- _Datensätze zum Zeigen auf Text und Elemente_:

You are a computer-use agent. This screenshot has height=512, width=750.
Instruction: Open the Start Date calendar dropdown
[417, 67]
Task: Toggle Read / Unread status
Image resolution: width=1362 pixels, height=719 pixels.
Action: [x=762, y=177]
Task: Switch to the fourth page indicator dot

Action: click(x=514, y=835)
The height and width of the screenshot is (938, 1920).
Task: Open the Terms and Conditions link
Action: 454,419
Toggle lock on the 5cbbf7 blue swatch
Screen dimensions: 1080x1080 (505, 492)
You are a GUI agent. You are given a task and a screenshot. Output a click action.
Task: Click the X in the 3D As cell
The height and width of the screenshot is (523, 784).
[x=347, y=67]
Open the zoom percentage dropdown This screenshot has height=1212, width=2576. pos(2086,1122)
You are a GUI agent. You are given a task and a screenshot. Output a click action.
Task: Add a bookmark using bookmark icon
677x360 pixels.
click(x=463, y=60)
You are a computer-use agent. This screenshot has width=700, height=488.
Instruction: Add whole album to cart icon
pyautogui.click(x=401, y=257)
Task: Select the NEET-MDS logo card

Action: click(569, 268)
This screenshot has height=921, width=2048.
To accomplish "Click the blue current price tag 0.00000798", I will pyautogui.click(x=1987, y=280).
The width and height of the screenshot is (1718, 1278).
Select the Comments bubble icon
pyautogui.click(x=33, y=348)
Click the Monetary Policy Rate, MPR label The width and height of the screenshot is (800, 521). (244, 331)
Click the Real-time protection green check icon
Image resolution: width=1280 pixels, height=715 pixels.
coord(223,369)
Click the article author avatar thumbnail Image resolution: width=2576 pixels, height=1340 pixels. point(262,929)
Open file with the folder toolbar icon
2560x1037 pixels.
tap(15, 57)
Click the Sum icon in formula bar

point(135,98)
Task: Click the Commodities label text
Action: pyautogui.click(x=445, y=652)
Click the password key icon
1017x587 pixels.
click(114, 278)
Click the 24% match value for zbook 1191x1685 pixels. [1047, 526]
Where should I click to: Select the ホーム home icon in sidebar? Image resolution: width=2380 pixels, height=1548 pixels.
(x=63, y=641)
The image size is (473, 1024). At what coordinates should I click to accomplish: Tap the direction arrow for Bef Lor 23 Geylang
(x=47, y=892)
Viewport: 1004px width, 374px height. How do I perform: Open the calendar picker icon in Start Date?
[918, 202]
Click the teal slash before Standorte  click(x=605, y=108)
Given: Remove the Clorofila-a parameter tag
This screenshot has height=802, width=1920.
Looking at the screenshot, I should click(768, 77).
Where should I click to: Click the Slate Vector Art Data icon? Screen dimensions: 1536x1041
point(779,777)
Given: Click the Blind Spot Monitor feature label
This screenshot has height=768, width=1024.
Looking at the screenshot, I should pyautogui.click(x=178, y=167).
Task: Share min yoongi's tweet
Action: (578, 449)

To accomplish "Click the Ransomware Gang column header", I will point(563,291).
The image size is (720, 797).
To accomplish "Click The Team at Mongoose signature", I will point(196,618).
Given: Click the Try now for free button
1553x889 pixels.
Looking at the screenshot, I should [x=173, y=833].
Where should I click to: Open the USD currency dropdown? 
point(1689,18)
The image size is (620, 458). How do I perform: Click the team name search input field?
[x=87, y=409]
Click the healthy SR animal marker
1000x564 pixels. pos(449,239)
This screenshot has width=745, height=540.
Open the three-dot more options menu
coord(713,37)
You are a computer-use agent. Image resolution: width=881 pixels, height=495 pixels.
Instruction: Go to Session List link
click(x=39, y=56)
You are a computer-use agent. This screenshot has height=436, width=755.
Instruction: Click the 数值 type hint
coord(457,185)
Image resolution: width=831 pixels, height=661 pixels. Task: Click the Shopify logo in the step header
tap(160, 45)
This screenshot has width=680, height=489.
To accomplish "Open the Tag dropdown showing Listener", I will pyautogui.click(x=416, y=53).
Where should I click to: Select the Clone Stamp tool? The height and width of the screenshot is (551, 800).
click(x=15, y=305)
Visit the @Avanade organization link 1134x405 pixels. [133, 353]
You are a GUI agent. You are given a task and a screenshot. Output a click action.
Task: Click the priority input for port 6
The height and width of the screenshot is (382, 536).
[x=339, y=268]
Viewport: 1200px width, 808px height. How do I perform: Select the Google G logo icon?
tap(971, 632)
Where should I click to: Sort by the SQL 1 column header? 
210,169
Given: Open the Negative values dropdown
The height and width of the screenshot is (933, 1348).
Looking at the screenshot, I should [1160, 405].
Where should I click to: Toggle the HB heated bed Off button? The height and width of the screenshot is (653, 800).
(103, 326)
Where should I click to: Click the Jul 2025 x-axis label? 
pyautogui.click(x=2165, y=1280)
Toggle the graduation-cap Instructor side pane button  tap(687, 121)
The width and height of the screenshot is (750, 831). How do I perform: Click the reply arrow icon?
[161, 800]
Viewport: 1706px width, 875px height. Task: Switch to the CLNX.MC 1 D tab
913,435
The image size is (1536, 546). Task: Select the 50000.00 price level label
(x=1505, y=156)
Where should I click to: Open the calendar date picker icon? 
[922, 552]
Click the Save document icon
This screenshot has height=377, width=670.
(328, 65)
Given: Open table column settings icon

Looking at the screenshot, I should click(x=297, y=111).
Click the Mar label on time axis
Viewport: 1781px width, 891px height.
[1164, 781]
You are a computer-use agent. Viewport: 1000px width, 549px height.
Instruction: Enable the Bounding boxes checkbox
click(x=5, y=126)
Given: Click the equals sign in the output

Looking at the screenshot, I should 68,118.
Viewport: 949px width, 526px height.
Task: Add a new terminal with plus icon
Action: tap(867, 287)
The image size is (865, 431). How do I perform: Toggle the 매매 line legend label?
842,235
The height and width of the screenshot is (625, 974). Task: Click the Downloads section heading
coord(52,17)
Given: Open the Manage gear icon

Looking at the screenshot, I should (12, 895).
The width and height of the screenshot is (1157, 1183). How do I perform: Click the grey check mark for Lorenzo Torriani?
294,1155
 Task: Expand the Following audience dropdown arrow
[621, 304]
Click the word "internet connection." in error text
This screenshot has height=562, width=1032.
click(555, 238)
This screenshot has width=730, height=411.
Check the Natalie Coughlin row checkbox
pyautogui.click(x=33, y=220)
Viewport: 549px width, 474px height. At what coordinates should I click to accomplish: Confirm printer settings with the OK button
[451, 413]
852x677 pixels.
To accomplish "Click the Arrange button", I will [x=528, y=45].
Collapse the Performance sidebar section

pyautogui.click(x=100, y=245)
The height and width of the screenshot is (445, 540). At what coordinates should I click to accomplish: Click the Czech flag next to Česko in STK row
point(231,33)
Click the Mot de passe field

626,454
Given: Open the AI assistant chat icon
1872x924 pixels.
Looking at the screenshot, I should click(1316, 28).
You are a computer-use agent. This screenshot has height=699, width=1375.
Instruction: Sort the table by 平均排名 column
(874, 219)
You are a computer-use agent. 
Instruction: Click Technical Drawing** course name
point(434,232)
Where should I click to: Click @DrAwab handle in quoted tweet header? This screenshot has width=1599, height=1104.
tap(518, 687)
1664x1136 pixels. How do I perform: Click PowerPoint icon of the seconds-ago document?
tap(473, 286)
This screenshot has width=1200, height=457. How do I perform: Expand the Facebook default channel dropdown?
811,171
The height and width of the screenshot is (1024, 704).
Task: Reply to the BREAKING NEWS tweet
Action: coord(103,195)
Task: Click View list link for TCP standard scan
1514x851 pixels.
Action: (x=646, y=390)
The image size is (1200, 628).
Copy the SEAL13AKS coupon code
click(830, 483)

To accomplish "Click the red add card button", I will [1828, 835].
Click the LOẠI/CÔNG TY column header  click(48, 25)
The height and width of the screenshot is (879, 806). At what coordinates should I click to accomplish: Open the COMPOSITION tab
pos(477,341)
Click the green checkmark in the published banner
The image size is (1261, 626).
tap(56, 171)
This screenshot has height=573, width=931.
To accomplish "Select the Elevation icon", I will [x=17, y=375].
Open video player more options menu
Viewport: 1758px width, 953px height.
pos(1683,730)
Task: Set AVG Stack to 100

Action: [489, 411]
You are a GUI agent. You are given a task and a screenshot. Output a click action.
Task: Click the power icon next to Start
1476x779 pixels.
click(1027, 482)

- _ANWEISUNGEN UND VORGABEN_:
Gib alles von der Zeile mit „Where should I click to: Click the Jul“ bis hinunter zur Zeile mit „(x=1505, y=156)“ erneut aus und ersetze dabei „Task“ durch „Step“. Alles andere bleibt unverändert.

- _ANTWORT_:
Where should I click to: Click the Jul 2025 x-axis label? 
pyautogui.click(x=2165, y=1280)
Toggle the graduation-cap Instructor side pane button  tap(687, 121)
The width and height of the screenshot is (750, 831). How do I perform: Click the reply arrow icon?
[161, 800]
Viewport: 1706px width, 875px height. Step: Switch to the CLNX.MC 1 D tab
913,435
The image size is (1536, 546). Step: Select the 50000.00 price level label
(x=1505, y=156)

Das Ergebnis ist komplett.